Hi.
No kidding Color>>#hash is not good enough! I changed the cache's implementation from a Dictionary to a coupled SortedCollection pair and the execution time went down from 4m 15s to 1m 30s!!! There are two sorted collections, the first contains associations between colors and their corresponding closest quantized colors, and the second has just the colors. The second is looked up for the corresponding index in the first. As the first is sorted on the key value of associations, the indexes match. All the lookups are done using a QuickSearch object that knows how to perform binary lookups on sorted collections. That alone almost cut execution time by 3!!! The new tally leaves look like this:
8.3 SortedCollection class>>new: 7.5 SortedCollection(OrderedCollection)>>at: 6.4 QuickSearch>>qSearchFrom:to: 5.9 Color>>distanceTo: 5.6 BitBlt>>pixelAt: 5.3 QuickSearch>>is:leq: 4.8 Form>>setExtent:depth: 4.6 BitBlt>>pixelAt:put: 4.4 BitBlt class>>destForm:sourceForm:hal...rigin:extent:clipRect: 4.2 Rectangle class>>origin:extent: 4.1 Form class>>extent:depth: 4.1 SortedCollection(OrderedCollection)>>insert:before: 2.0 Color class>>r:g:b:range:
By the way, if you get aForm and send edit to it in a morphic world, it hangs until you press ctrl-break, gives out a strange error and you can continue by aborting it. And when you get up to the parent (still MVC) project, all your aborted edits appear on the screen... ???.
Andres.
Arrrrgggg.
Some of us (basically, friends and friends of friends, where the FoFs are hashing experts) proposed a better hash function for Java Strings, apparently with no luck. It would be REALLY NICE if hash functions actually did a decent job of splattering almost every set of inputs into what looks like noise (such functions exist) first, and then people worried about performance of the hash function. In the case of the three values R, G, B, a good hash might be something like
K1 * R + K2 * G + K3 * B
where K1, K2, and K3 are random numbers, and NOT powers of two minus 1 (as is the case for Java Strings). It's better if K1, K2, and K3 happen to be largish primes. If the hash value is supposed to be positive, then you can do slightly better by taking the raw result (treated as an unsigned number) and take its value modulo 0x7fffffff (a prime, I think) which can be computed with (in Java)
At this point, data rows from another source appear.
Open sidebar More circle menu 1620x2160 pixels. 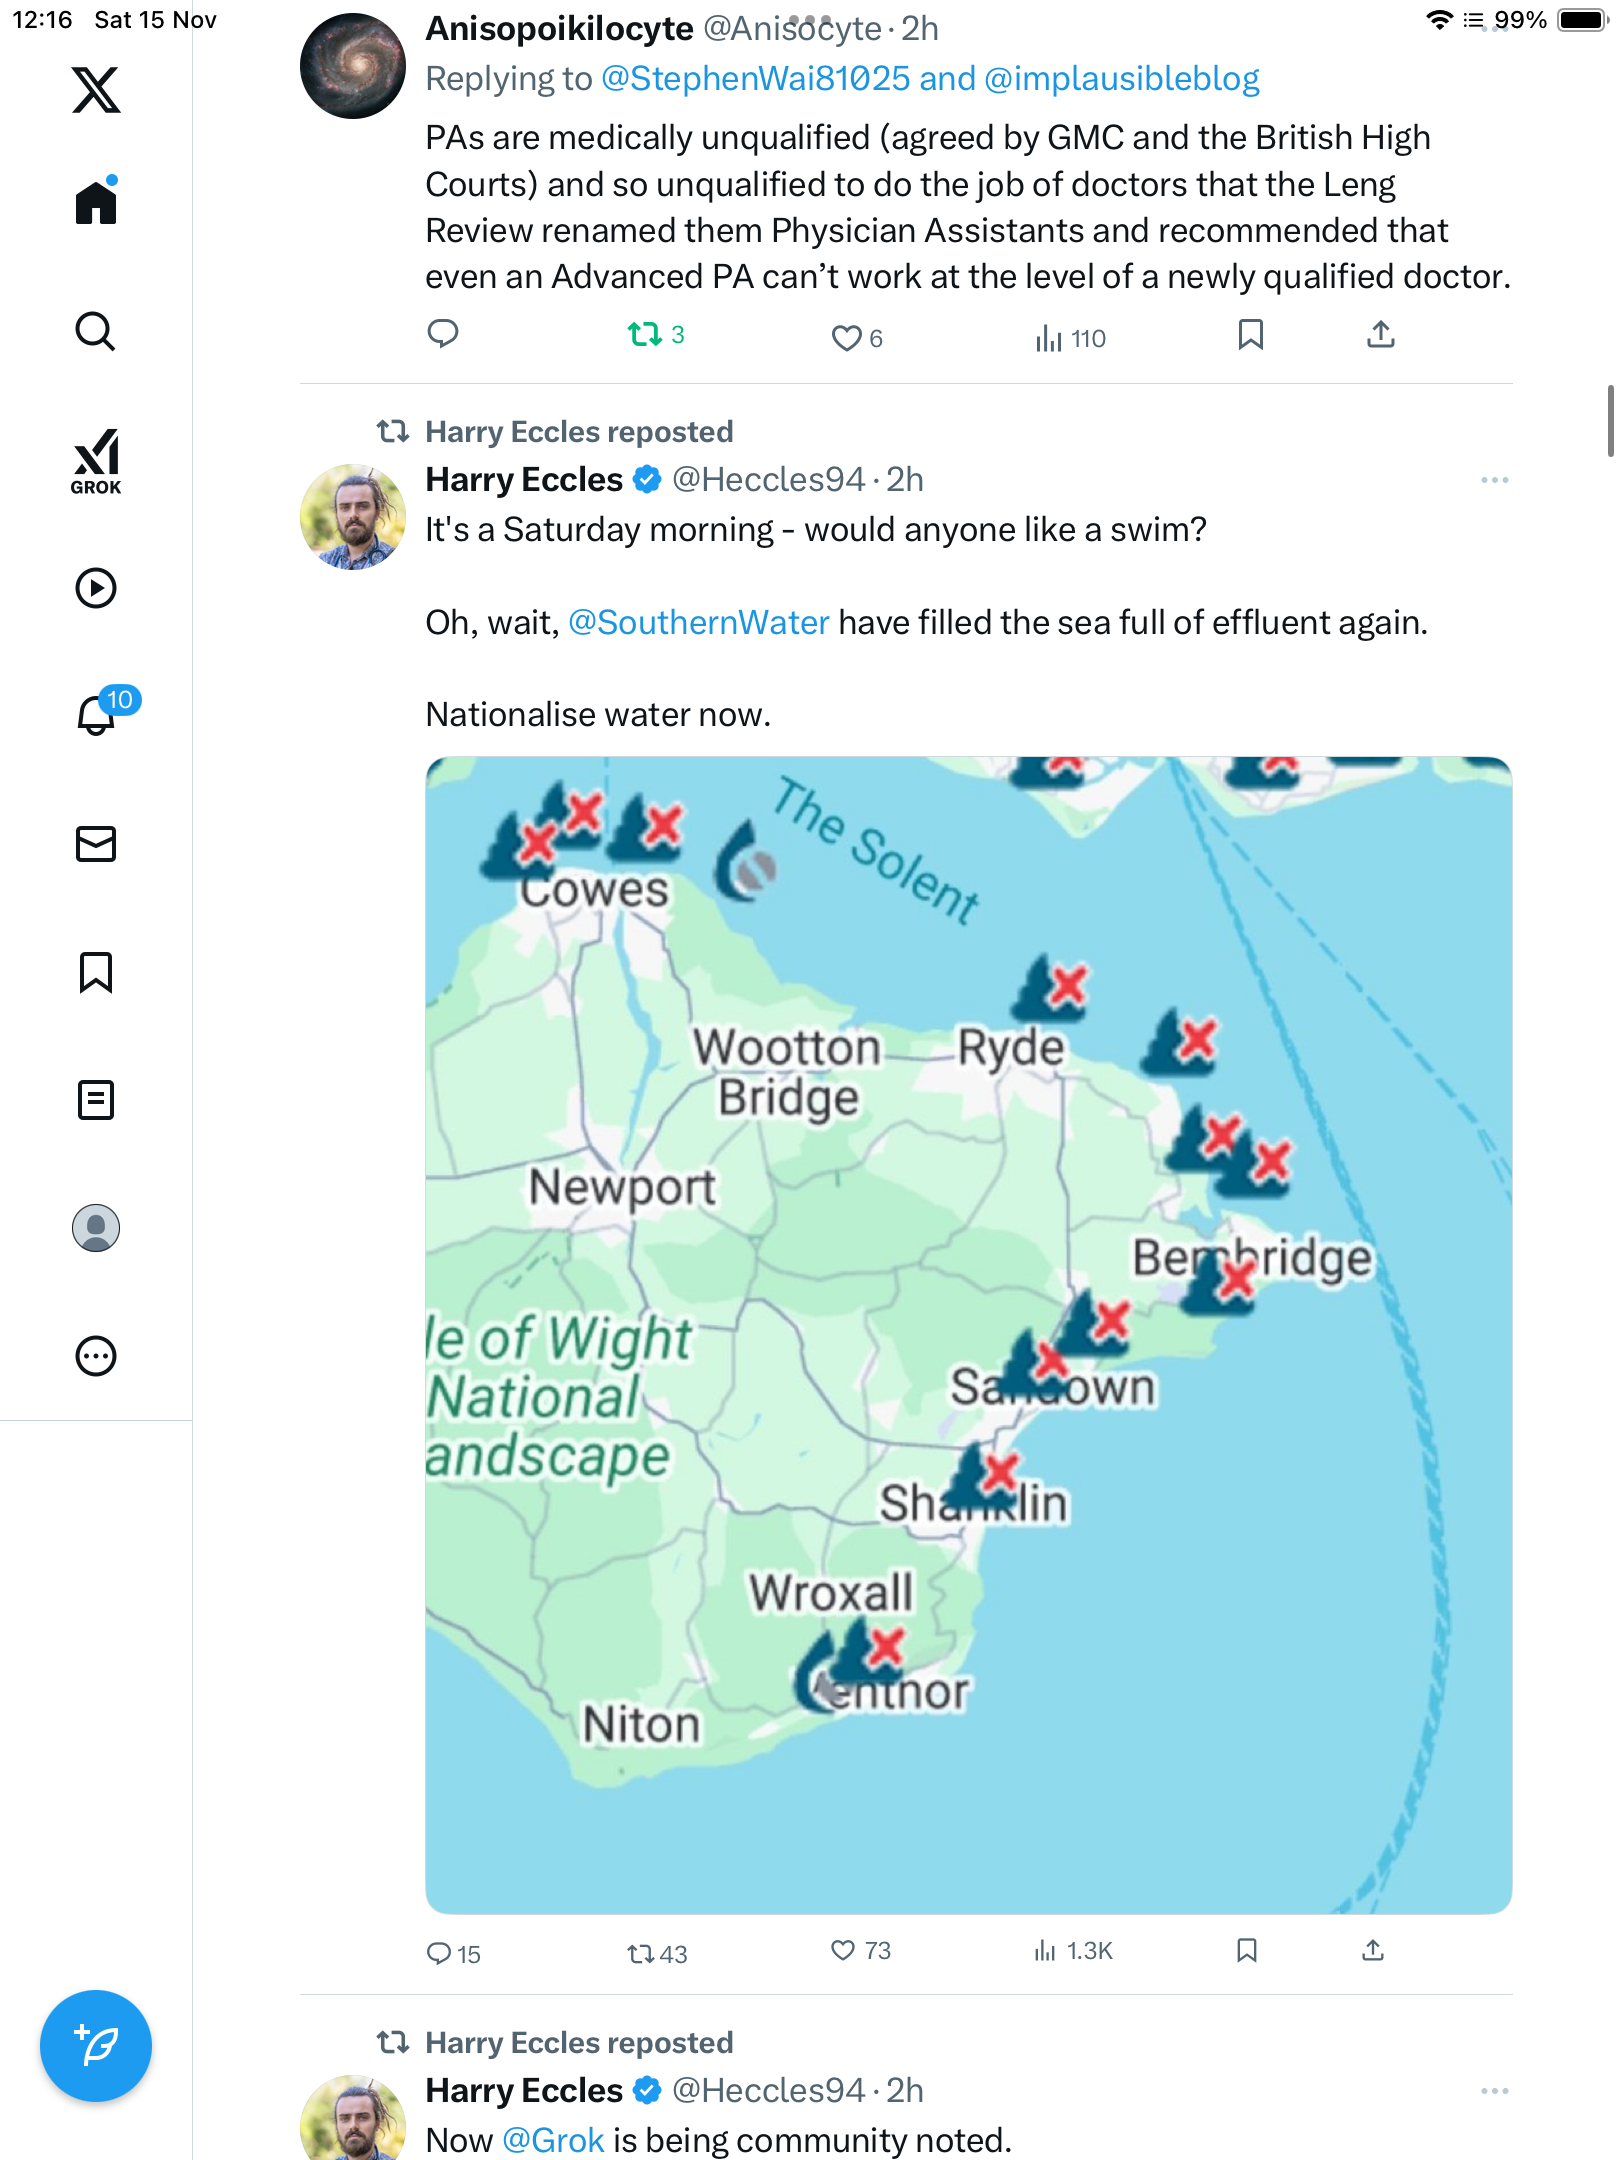96,1356
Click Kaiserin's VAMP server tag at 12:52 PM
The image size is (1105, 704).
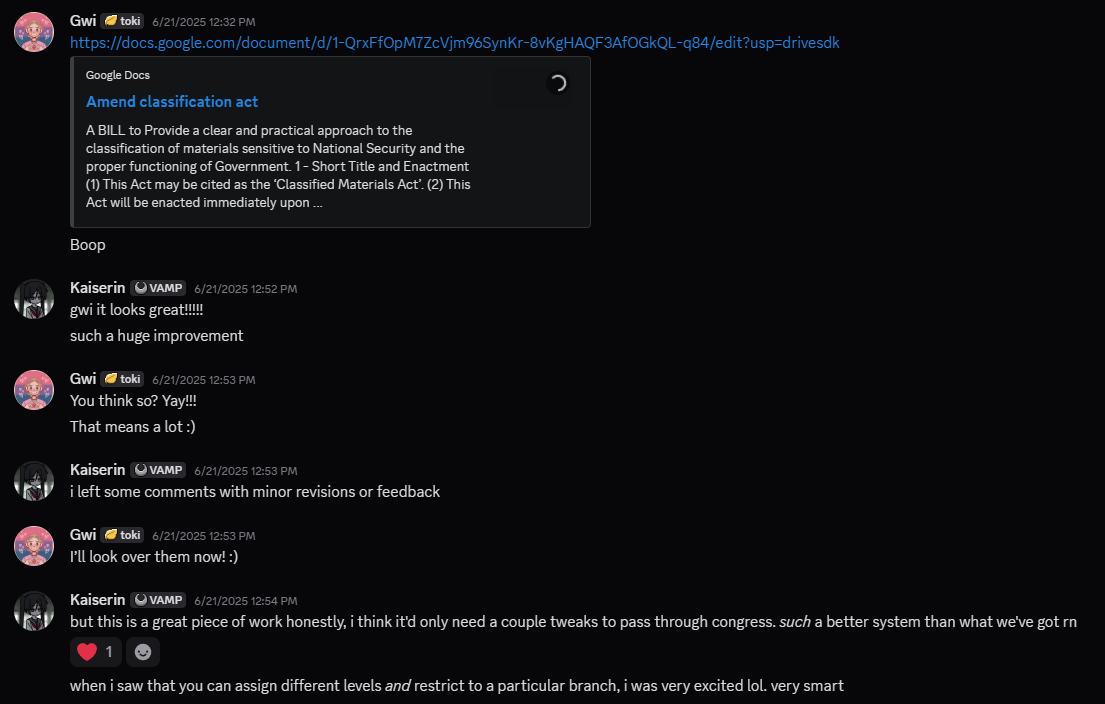(x=158, y=288)
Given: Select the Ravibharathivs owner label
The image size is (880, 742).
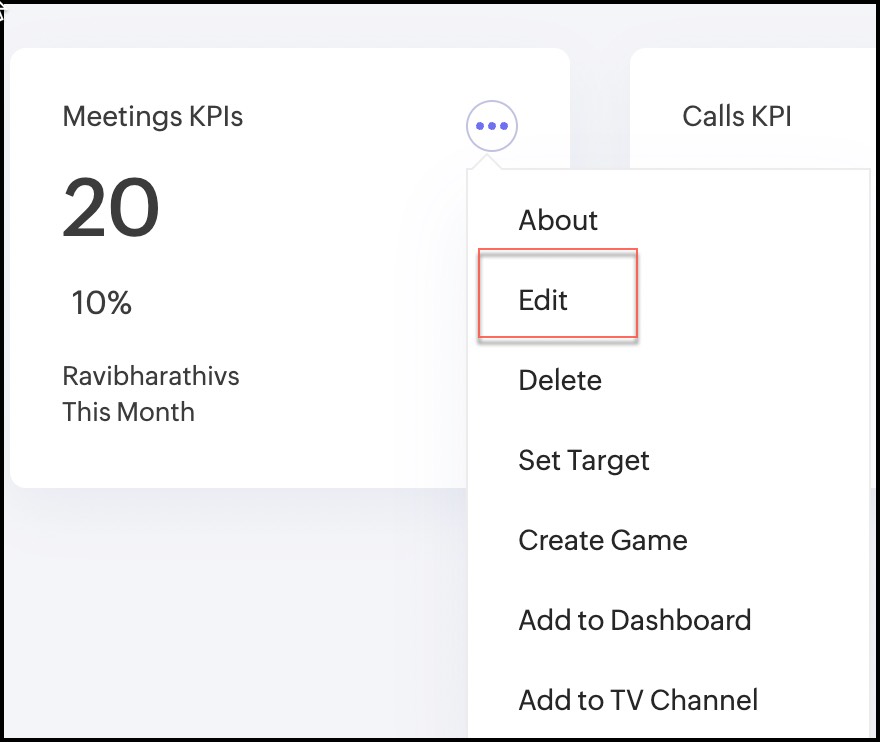Looking at the screenshot, I should point(150,377).
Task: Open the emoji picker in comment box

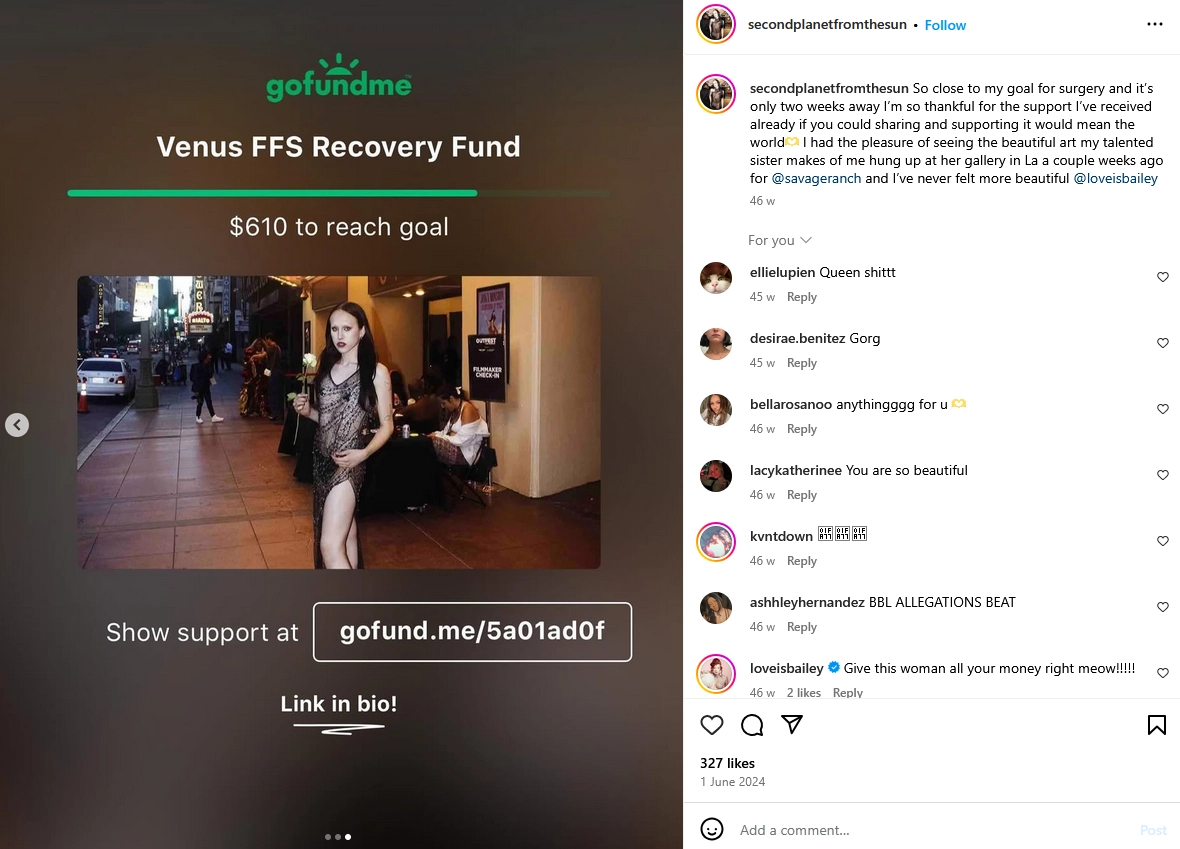Action: [x=712, y=829]
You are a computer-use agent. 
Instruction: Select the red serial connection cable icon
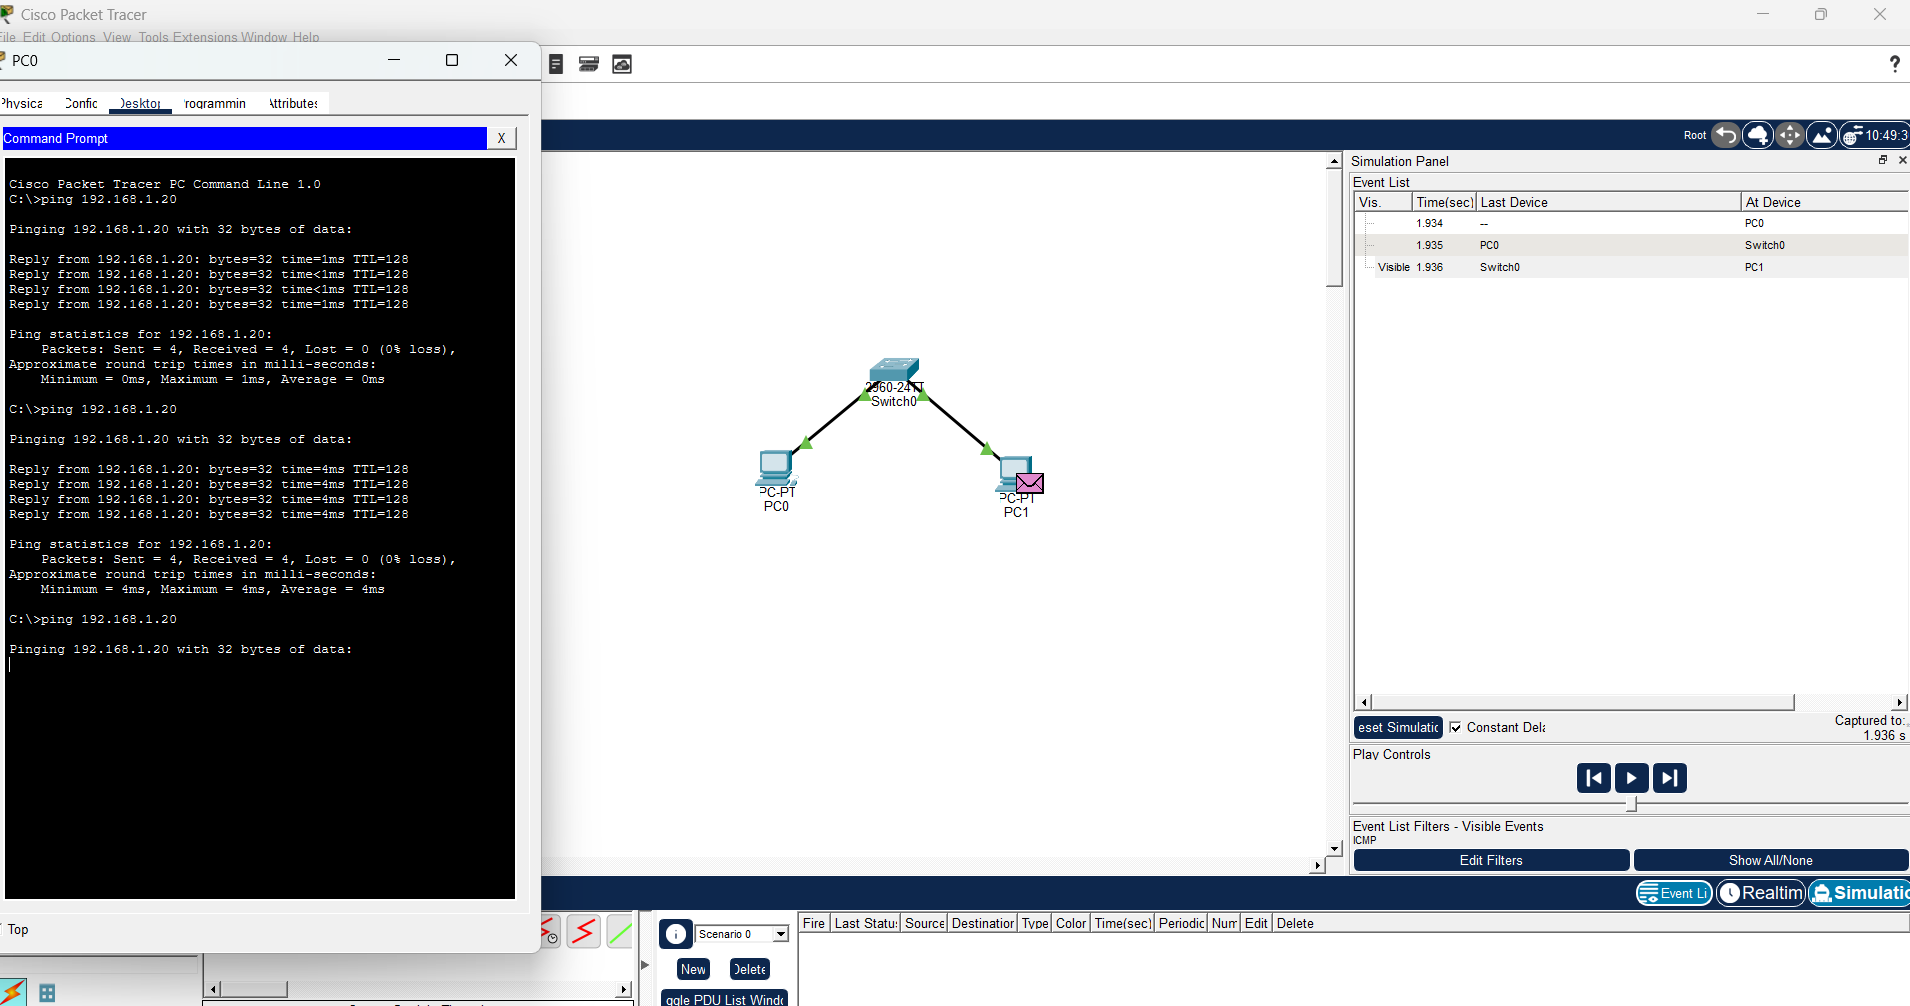click(x=584, y=932)
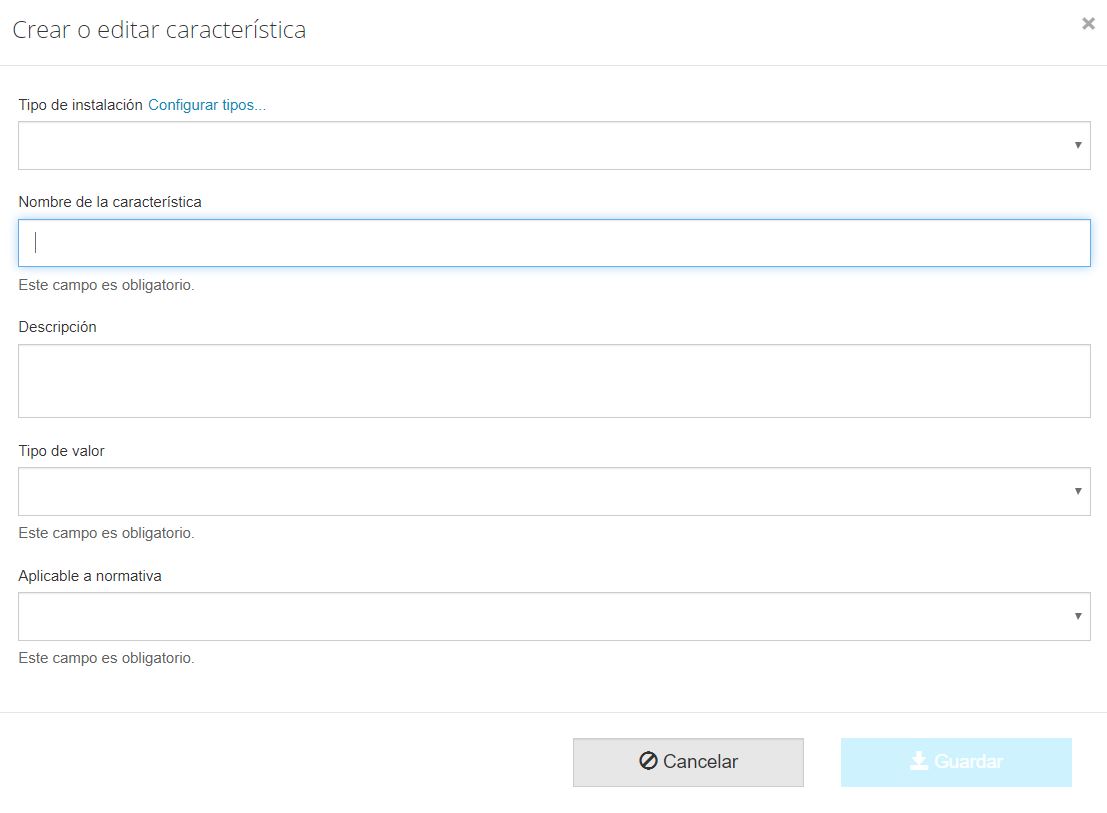This screenshot has height=813, width=1107.
Task: Open the Tipo de valor combo box
Action: click(540, 491)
t0 += (t0>>31) & 0x7fffffff; /* -1 <= t0 <= 2^{31}-1 */
If the input (t0) can have the value 0x80000000 then you need to do this a second time, since doing it once only gets you to
0xffffffff (== -1 == 0x7ffffffe mod 0x7fffffff)
Another possibility is residues in GF(2**N), if you want to treat the color as 4 8-bit numbers and do the table lookup, but in our work with hash functions for Java strings, we got better performance from multiplication by constants, though we did have to fool around quite a bit to get the performance up.
And yes, I think that in general the DEFAULT hash function should be a good one. If an "expert" wishes to substitute a fast one with a rotten distribution, that is the sort of foot-shooting game that "experts" often play.
Sorry for the rant, but I've about had it with the sort of "golly, if we don't do this brain-dead thing, it will be slow" by alleged computer scientists who don't even take the time to see how well a proper hash function (or algorithm, or whatever) can be made to run if they really think about the problem.
David Chase NaturalBridge LLC
squeak-dev@lists.squeakfoundation.org